There are other concepts to consider:

  • It is most desirable that the ON-LINE UPS is able to transfer the load to the input utility if it fails or its battery becomes defective. Such a feature allows the user to replace the UPS or the battery while the load is energized from the utility. In this scenario, the UPS that failed should be designed to switch automatically to the utility and notify the user via communication (RS232, RS485, CANBUS, SNMP, http) that a failure took place and high risk is present due to lack of backup is the utility fails.
  • In super critical situations (such as security system of a bank or an incoming missile detection system), the viability of the battery has to be checked and verified at all times. Backup systems are installed with high expectations but the battery in itself has limited life and may be subject to deterioration over long time especially if it is located in a place which has elevated ambient temperature as battery service life is exponentially reduced by its temperature.

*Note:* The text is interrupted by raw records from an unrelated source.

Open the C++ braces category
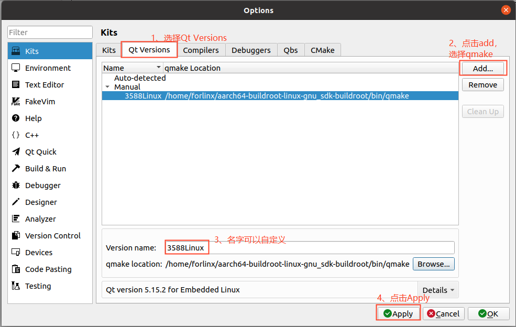The image size is (516, 327). 16,135
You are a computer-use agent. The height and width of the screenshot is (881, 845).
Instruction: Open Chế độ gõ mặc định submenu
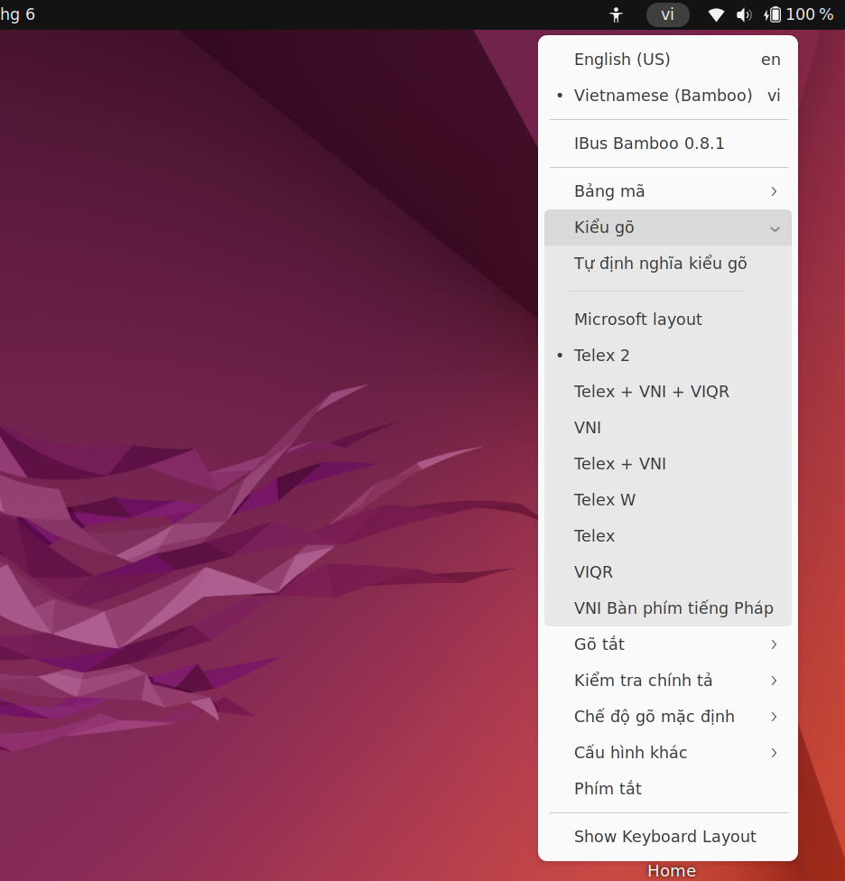[x=668, y=717]
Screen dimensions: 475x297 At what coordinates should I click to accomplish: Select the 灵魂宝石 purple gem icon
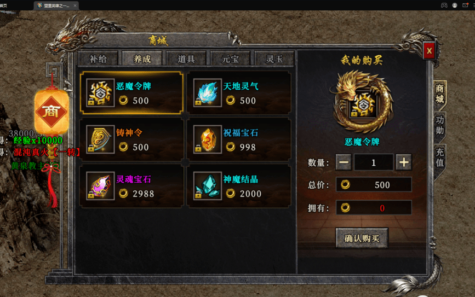100,186
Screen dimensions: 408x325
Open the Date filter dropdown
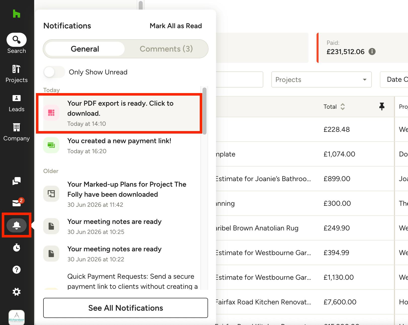click(x=394, y=80)
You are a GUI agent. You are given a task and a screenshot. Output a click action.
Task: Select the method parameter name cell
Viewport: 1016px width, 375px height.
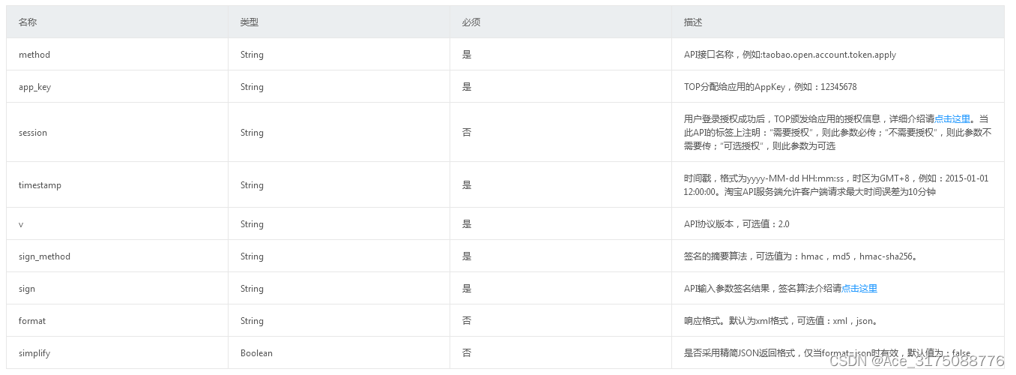[x=118, y=55]
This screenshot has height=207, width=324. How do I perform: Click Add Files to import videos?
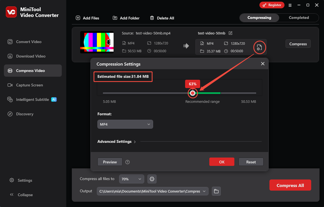(x=87, y=18)
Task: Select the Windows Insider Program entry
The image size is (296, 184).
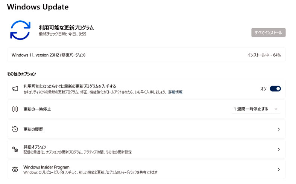Action: point(146,169)
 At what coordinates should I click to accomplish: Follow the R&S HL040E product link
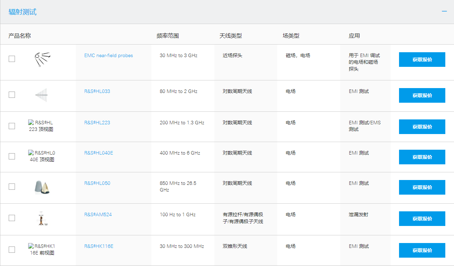pos(98,153)
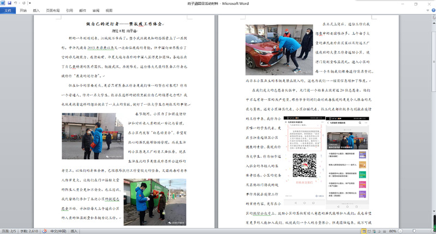The image size is (436, 234).
Task: Switch to the 页面布局 ribbon tab
Action: (x=53, y=10)
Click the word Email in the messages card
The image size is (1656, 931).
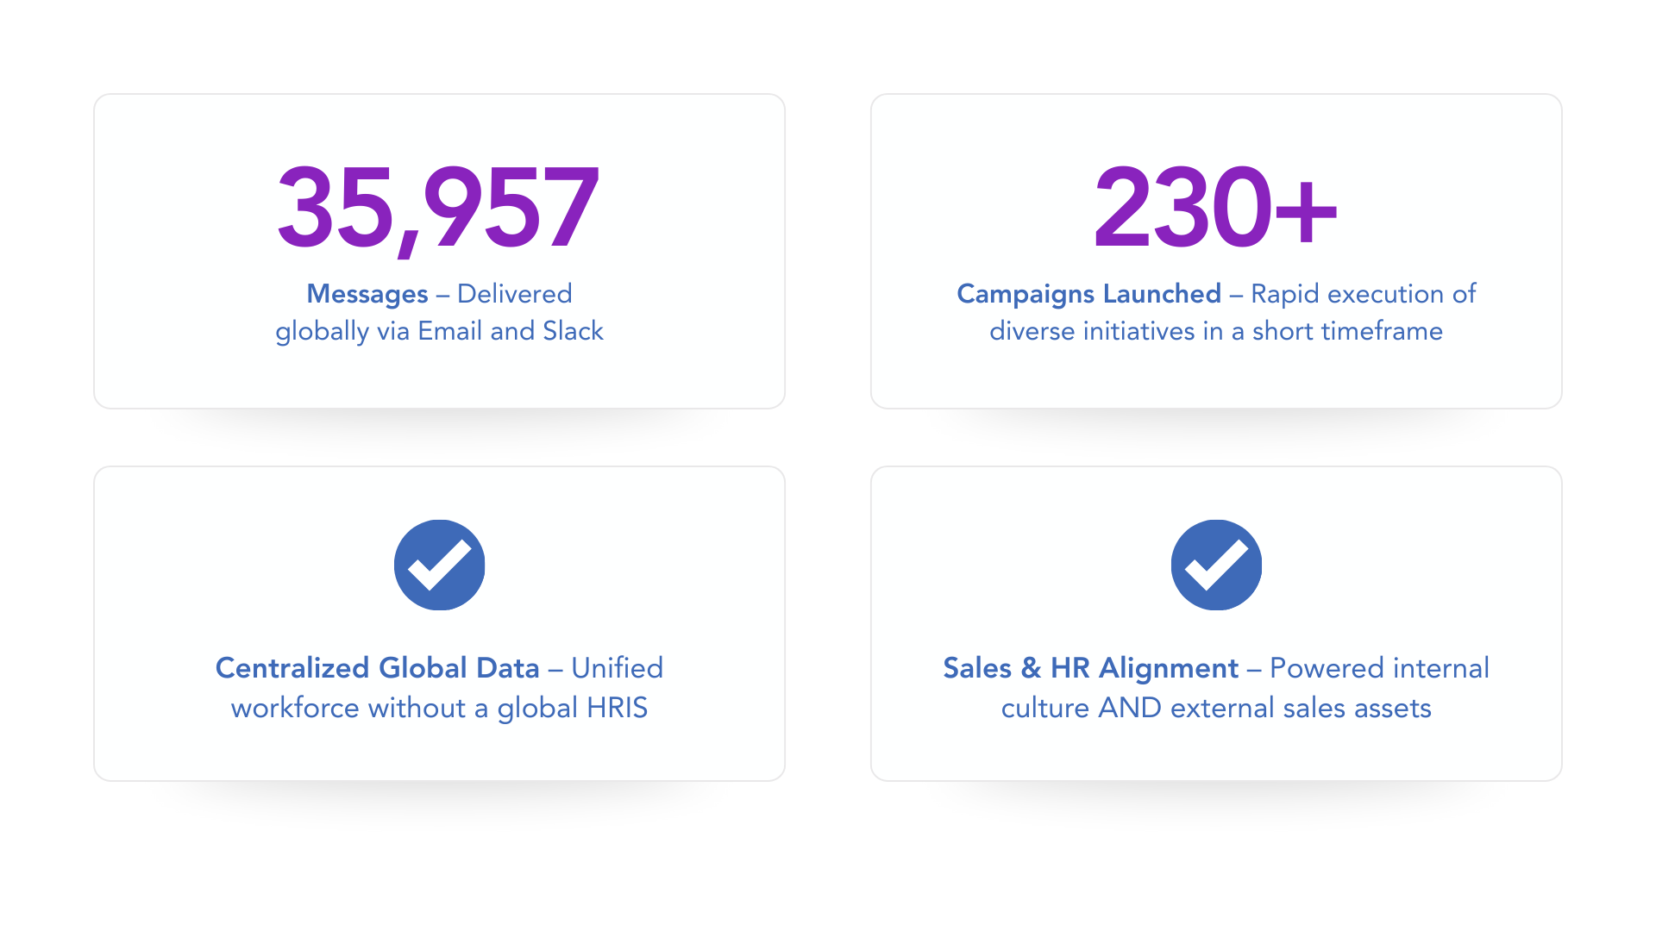coord(450,331)
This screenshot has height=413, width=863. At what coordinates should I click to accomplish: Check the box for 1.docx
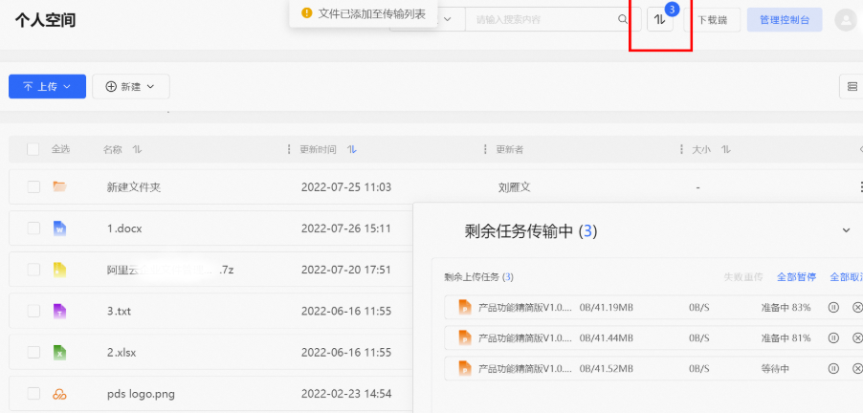[x=33, y=228]
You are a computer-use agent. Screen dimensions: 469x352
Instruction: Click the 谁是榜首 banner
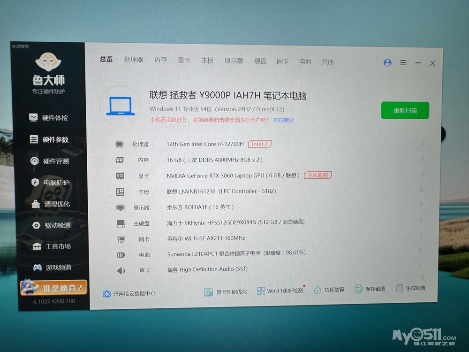[53, 287]
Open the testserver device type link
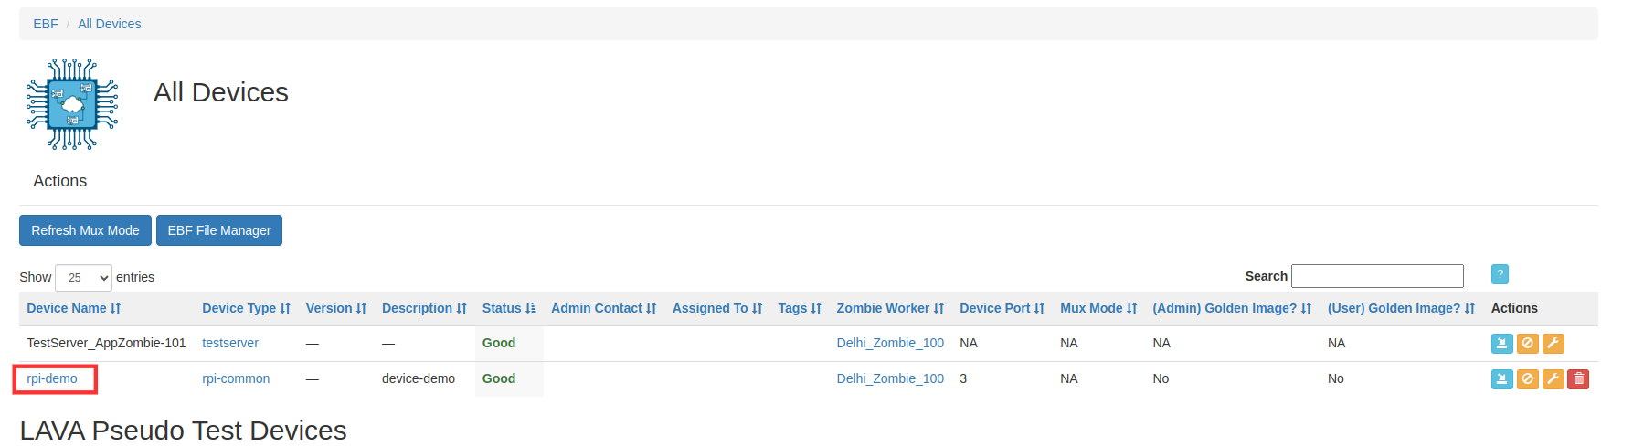This screenshot has height=447, width=1633. click(230, 343)
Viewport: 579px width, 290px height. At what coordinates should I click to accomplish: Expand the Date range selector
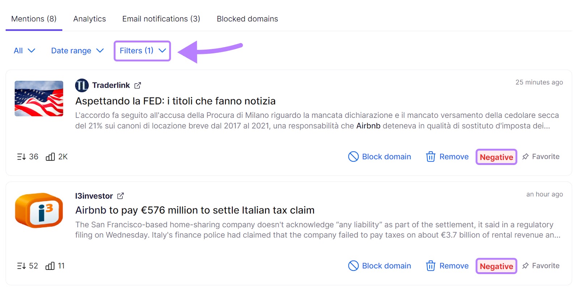pyautogui.click(x=77, y=51)
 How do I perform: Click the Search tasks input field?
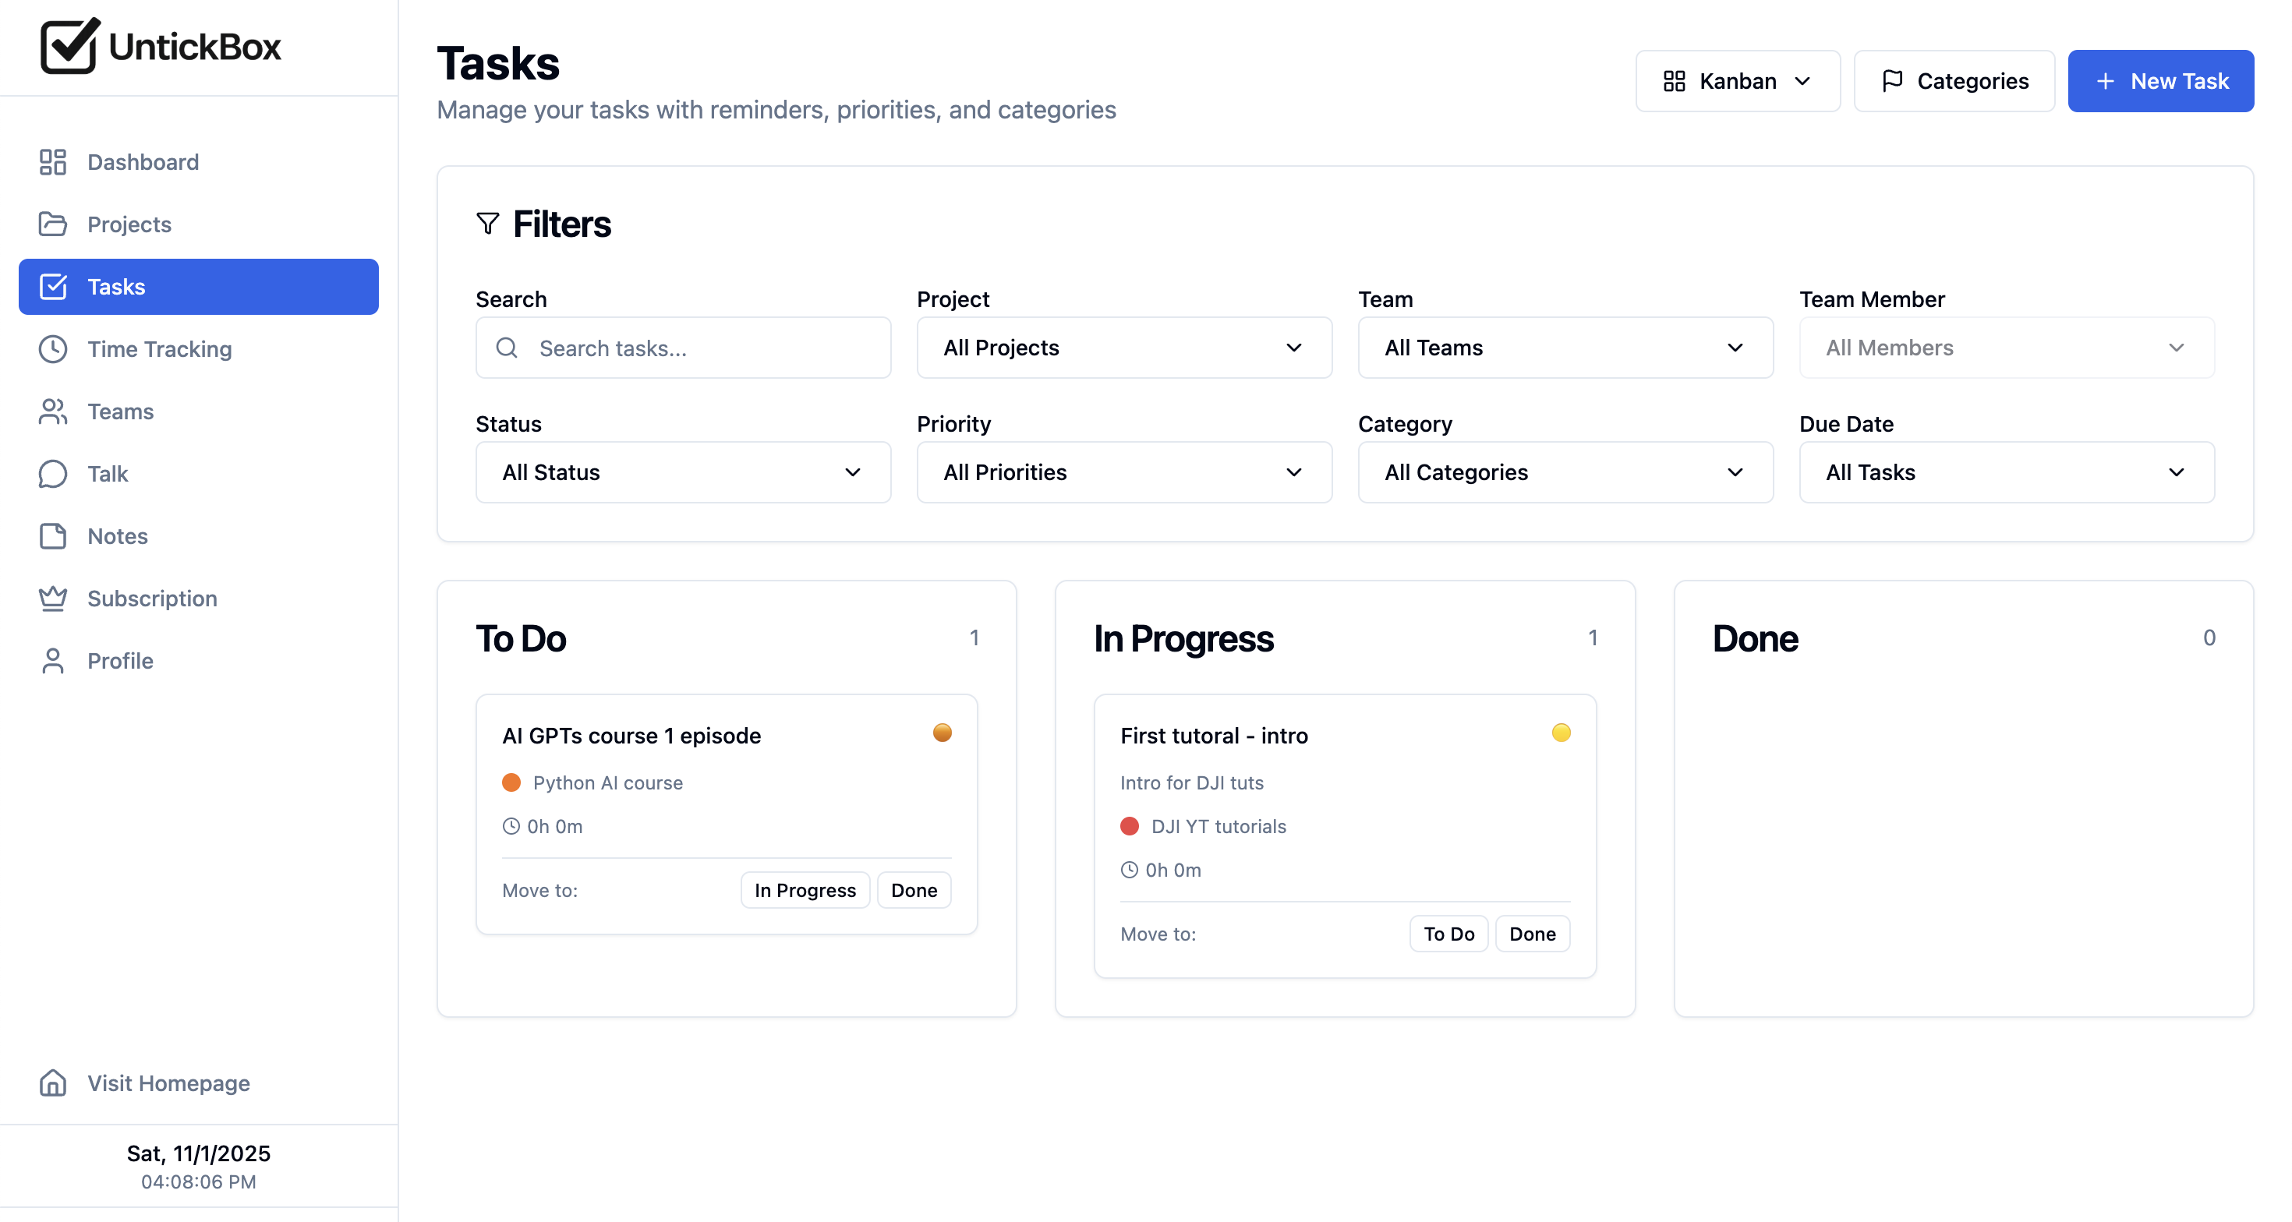682,348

Testing the battery general viability or specifically its state of charge (SOC) is required in such applications. Yet measurement of SOC of Lead Acid batteries is rather difficult, so most designers opt to measure the battery voltage under load as a way to determine if the battery is maintaining good capacity. Nova Electric has developed a circuit which load the battery for 100mS during which the battery voltage is measured and recorded.

The test is repeated at predetermined intervals ranging from once every 10 seconds to once per day or per week. The readings are then compared to a reference battery or to manufacturer criteria to determine if the battery should be replaced.

  • Battery redundancy within the UPS itself can eliminate the major functionality due to battery deterioration.

Conclusion

Critical applications such as military, medical, banks and laboratories, cannot tolerate interruption in functionality due to utility or power system failure. Therefore fault tolerant power systems are used. Such systems that bridge over utility failure are the AC or DC UPS which contain batteries as reserve energy source. To guarantee non-stop functionality despite power supply failure, redundant power systems connected in (n+1) configuration are used. Long term backup for utility failures deploy UPS and generator in a hybrid power system.